It’s no secret that housing costs are climbing and income is struggling to keep up. It’s a complex problem with a lot of loud voices. One of the newest voices, however, is the YIMBY (“Yes In My Backyard”) movement.
This growing number of influential activists are calling for more construction and denser cities in order to increase affordability. Max Holleran’s book, Yes to the City, offers an in-depth look at the movement and how it fits into the larger debate of how we shape where we live.
From YIMBY’s origins in San Francisco to its current group of activists pushing for new apartment towers in places like Boulder, Austin, and London, Holleran explores how changing the way we look at urban density can make an impact. Once blamed for overpopulated slums, urban density has become a rallying cry for millennial activists locked out of housing markets and simultaneously unable to pay high rents. For many, the YIMBY movement has become a way forward. Yet, with many points of view and powers at play in this fast-changing public debate, there is much tension between activists and proponents of other housing movements.
In this installment of Town Hall’s In the Moment podcast, Marcus Harrison Green talks with Holleran about the current state of the housing movement, the history that got us here, and how both might shape the future of where we live.
Max Holleran is Lecturer in Sociology at the University of Melbourne.

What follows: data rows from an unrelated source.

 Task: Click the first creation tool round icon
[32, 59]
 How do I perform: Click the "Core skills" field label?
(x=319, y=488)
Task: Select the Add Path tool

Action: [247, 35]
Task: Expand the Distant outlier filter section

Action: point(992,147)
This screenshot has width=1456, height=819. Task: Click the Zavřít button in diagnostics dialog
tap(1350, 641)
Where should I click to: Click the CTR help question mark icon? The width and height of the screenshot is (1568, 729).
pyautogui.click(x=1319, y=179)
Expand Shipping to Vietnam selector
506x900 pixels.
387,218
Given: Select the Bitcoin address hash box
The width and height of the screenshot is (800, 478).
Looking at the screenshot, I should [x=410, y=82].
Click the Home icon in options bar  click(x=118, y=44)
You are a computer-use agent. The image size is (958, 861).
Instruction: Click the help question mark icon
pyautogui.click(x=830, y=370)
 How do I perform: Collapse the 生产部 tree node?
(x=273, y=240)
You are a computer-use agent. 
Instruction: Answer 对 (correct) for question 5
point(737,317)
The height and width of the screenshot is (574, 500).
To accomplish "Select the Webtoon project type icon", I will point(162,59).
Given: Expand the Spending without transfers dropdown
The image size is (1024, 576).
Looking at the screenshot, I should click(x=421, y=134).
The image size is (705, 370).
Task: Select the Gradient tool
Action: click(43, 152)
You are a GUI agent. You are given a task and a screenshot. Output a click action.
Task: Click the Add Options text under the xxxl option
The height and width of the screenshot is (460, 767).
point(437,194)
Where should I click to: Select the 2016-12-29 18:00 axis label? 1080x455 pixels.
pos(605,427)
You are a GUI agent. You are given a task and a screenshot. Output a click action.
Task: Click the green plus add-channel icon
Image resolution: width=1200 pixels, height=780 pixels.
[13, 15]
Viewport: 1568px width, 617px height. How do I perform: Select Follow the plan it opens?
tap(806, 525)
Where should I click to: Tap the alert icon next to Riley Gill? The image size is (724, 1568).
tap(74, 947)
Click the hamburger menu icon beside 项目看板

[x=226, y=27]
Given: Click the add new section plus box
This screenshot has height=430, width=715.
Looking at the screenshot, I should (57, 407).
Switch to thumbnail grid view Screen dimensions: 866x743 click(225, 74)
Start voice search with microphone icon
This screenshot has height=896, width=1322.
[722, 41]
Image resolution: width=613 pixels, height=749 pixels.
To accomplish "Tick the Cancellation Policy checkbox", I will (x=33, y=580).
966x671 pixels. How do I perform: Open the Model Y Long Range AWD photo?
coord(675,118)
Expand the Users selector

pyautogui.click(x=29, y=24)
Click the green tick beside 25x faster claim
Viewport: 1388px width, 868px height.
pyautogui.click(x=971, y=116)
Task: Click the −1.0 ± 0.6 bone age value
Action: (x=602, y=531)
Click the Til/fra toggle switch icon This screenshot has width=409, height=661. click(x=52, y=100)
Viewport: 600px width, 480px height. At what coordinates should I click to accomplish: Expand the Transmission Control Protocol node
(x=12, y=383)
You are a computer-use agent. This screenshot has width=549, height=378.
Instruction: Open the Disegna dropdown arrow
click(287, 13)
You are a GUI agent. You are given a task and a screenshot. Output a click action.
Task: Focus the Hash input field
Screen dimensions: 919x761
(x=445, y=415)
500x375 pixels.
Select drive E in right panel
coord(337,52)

His work focuses on urban development in Europe and the United States, particularly how cities manage tourism. He has written about gentrification, architectural aesthetics, post-socialist urban planning, and European Union integration for anthropology, sociology, geography, and history journals. His work on cities and politics has also appeared in Australian Book Review, Boston Review, Contexts, Dissent, Slate, and many other publications. He is currently an Urban Studies Foundation research fellow. He is the author of Tourism, Urbanization, and the Evolving Periphery of the European Union.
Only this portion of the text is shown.